В Амстердамском государственном музее я видела любопытный пример того, как художник сознательно использовал разрушительную силу зеленой краски. Цветная гравюра на дереве, напечатанная в 1887 году новатором Тагохаро Куничико, изображает актера Кукугоро V, выступающего в роли призрака. Шокирующе бледный, он поднимается из тел двух других театральных персонажей, и его голова покрыта зеленой краской, которая выжгла бумагу настолько, что та стала коричневой и повредилась. Эффект был явно преднамеренным: опасная эктоплазма разрушала даже бумагу, на которой было нарисовано ее изображение.

Краска для одного горшка

Селадон следовал из Китая в Европу, а знания о ярь-медянке, или венецианской яри, поначалу попадали в Европу из Персии. Однако, скорее всего, один из последних случаев, когда технология получения зеленой краски успешно продвигалась в этом направлении, то есть с востока на запад, относится к 1845 году. В том году группа людей из Франции была официально направлена в Китай для исследования потенциала новых рынков. Китай недавно, всего за пару лет до этого, уступил остров Гонконг англичанам, и французы хотели посмотреть, смогут ли они найти в тех краях что-нибудь для себя. Они привезли предметы – земли им не досталось, – но среди образцов фарфора, текстиля и минералов было нечто, что казалось менее ценным: несколько горшков с зеленой грязью.
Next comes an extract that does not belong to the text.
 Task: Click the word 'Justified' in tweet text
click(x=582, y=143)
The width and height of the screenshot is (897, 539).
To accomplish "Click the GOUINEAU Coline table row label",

Но через какое-то время оказалось, что это было важнейшее сокровище из всего привезенного: незатейливые горшки помогли революционизировать окрашивание в Европе так же, как триста лет назад это сделала кошениль. Грязь называлась «ло као», китайская зеленая, и она вызвала огромное волнение, потому что оказалась первым натуральным зеленым красителем.

Если у художников были проблемы с цветом зелени, то у красильщиков ситуация была еще хуже. Окрашивание тканей в зеленый цвет никогда не было легким делом, ведь для этого требовалось окунуть полотна в два чана – с синей и с желтой краской. Вместе с проблемой добавления протравы и получения нужных температур и концентраций все это означало, что вероятность получить один и тот же оттенок дважды была достаточно низкой. А когда красильщикам удавалось добиться определенной консистенции, это высоко ценилось. Например, легенды о Робин Гуде и его веселых товарищах описывают их как одетых в «линкольнский зеленый». Я всегда думала, что они надевали такую одежду для маскировки, но на самом деле они носили зеленую одежду для того, чтобы покрасоваться, ведь зеленая ткань была гордостью Линкольншира, ее окрашивали вайдой (растение, дающее синий цвет) и резедой желтоватой (растение, дающее желтый цвет). Этот цвет еще называли «безвкусно-зеленым», он был очень дорогим. Для легендарного разбойника носить его означало возможность посмеяться над противниками из Ноттингема и показать, что он ворует ткани у богатых, чтобы одеть бедных.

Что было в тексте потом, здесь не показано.